Most of my readers know my story of career change, but you probably don’t know that even now, my career continues to evolve. I recently took on a project as a consulting medical director to a company engaged in evaluating the impact of physician continuing medical education on how doctors’ practices change after an educational program, and how patients are ultimately impacted by this new or refreshed knowledge.
Why did I embark on this project? Am I giving up physician coaching? Am I moving on from my business?
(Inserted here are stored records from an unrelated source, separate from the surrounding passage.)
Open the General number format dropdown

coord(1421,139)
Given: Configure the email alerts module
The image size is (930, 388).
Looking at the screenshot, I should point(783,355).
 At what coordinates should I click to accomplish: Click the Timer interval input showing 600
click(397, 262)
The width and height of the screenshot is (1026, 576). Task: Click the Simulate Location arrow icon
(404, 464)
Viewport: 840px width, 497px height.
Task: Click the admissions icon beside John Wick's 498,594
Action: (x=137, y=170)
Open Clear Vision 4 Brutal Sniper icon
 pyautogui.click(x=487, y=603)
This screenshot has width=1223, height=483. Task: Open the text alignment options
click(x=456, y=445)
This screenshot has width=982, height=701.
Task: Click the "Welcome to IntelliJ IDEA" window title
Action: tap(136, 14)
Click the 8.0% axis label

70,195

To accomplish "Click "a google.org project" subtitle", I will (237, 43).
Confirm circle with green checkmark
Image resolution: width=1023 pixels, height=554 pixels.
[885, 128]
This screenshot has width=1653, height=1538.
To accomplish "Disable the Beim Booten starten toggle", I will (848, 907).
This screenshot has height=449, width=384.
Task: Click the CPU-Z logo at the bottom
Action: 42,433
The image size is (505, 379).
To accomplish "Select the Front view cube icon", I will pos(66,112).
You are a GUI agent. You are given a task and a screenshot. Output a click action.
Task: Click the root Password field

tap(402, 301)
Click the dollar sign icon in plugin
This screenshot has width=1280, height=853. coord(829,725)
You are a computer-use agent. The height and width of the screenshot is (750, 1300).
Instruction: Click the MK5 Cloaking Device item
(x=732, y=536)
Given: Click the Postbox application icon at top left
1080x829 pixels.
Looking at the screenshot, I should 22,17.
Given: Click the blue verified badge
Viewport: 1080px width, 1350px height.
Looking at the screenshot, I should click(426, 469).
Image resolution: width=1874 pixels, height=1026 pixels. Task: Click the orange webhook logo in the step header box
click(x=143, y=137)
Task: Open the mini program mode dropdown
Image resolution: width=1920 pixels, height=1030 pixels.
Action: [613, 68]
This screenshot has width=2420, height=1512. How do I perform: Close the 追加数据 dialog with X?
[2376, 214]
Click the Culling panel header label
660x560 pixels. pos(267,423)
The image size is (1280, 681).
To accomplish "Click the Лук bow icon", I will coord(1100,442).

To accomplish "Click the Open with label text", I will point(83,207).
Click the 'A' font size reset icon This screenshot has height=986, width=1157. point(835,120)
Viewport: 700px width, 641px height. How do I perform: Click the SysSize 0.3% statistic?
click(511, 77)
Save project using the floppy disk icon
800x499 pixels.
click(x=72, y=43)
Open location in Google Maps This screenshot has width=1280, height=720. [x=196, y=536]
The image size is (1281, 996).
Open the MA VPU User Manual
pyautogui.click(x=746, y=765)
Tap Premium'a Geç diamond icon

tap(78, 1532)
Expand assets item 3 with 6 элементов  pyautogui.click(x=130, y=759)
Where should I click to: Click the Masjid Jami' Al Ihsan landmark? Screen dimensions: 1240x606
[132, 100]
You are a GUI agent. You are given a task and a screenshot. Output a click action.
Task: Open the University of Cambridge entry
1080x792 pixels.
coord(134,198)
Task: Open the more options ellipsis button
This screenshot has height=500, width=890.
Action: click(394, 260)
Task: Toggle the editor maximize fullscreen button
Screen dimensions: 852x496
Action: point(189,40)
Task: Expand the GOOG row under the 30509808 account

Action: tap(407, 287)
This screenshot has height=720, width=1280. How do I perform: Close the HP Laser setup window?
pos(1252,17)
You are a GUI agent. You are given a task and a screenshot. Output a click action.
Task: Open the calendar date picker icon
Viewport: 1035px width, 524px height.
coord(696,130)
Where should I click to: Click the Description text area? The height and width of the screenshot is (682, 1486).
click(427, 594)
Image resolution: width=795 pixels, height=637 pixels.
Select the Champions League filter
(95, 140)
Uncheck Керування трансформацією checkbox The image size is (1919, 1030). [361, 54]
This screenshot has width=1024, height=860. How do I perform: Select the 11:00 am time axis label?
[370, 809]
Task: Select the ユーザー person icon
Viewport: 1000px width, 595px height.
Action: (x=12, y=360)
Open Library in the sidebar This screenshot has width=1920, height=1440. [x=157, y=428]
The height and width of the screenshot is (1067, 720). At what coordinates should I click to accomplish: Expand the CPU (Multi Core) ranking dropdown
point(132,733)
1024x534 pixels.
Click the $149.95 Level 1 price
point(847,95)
These are questions I’ve been asked, and I’ve given them all some thought.
The nature of these questions signifies a fundamental assumption that, to be considered stable and sane, we must remained attached to “one occupation” and that if anything changes in that equation, we are surely about to make a move because we are unhappy.
I added this new patch of work to my career quilt because I spotted a fascinating opportunity – a chance to do things that I truly love, such as research information, analyze, and write. I’m happily reading clinical medicine again — and being blown away by the advances since I quit medical practice!
And I continue to coach clients and consult with medical practices to improve their results and raise a kid and write this blog and … I’m keeping my eyes open for the next opportunity that catches my fancy.
I’m here to argue that the contemporary career of an entrepreneurial physician can and perhaps should be a map of conjoined states — it can contain clinical practice AND an Internet business AND writing a book AND taking on a consulting project AND inventing a clinical device AND protoyping AND manufacturing a new infant toy AND being part of a family and community.
Doesn’t that sound more exhilarating to you than feeling stuck in one gear?
Isn’t is time to shift that gear from “either … or” to “and … and”?